All the elements in our model work together to make us more resilient to short-term uncertainties, and more effective at seizing the immense opportunities arising for our business lines, now and in the future.
We confirmed, once again, that we can chart our course to virtuous growth. We increased our revenue and earnings despite a generally less favourable economic environment than in 2023 and the new tax on long-distance transport infrastructure operators in France, which added a €284 million charge. Very significantly, our free cash flow hit a new all-time high, giving us extra leeway to push ahead with our development.
These solid results stem from our model, which we have strengthened year after year. All the elements in our model work together to make us more resilient to short-term uncertainties, and more effective at seizing the immense opportunities arising for our business lines, now and in the future.
Firstly, our decentralised model. It is designed to empower our teams to take initiative on the ground. Now that agility is becoming a cardinal value everywhere, we see just how modern our model truly is. At its core, VINCI consists of more than 4,200 autonomous business units operating in their respective markets and geographies, while sharing the strong culture that unites us as a group and the sound management practices that sustain it. And this is reflected in our steady results year after year.
Another – equally essential – factor is the variety of business lines and geographies we operate in. Our three main businesses – Concessions, Energy and Construction – are active in a constantly growing number of fields of expertise, contracts, regions and countries. Our international expansion is the most visible sign of this: we generate nearly 60% of our revenue outside France today, up from about 40% only a decade ago, and now make most of our net income outside France. We are now a significant player in 10 or so European countries as well as in the United States, Canada, Brazil, Australia and New Zealand.

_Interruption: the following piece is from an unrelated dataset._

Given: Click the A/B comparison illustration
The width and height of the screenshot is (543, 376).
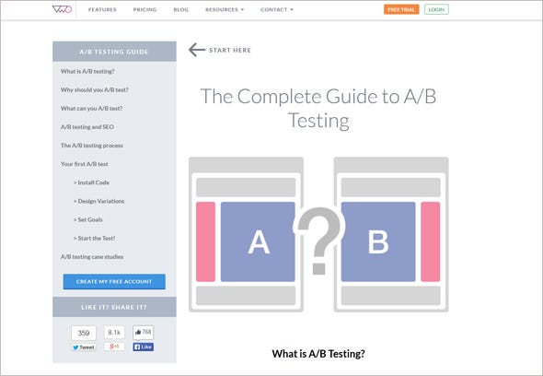Looking at the screenshot, I should point(318,234).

Our concessions are the bedrock of our long-term strategy. The structural demand for mobility that is buoying our Concessions business also justifies our vigorous expansion policy on this front. Through VINCI Airports, we are the world’s leading private operator in the sector, managing 72 airports in 14 countries, and our overall passenger numbers rose above their pre-Covid levels in 2024. The recovery is turning out to be considerably brisker than industry forecasts suggested, and we are stronger today than we were before the pandemic: our operating income, for instance, is substantially higher than in 2019. In 2024, we also accelerated our expansion, notably securing a freehold concession for Edinburgh airport and a new concession for Budapest airport.
Vehicle traffic on VINCI Autoroutes’ network in France also remained steady despite the less favourable economic circumstances and the blockades which took place in the first half of the year. Outside France, VINCI Highways continued expanding its network with new concessions in the United States and Brazil, and opened a new motorway, built by our local roadworks companies, in the Czech Republic. We are becoming a major worldwide player in this sector as well.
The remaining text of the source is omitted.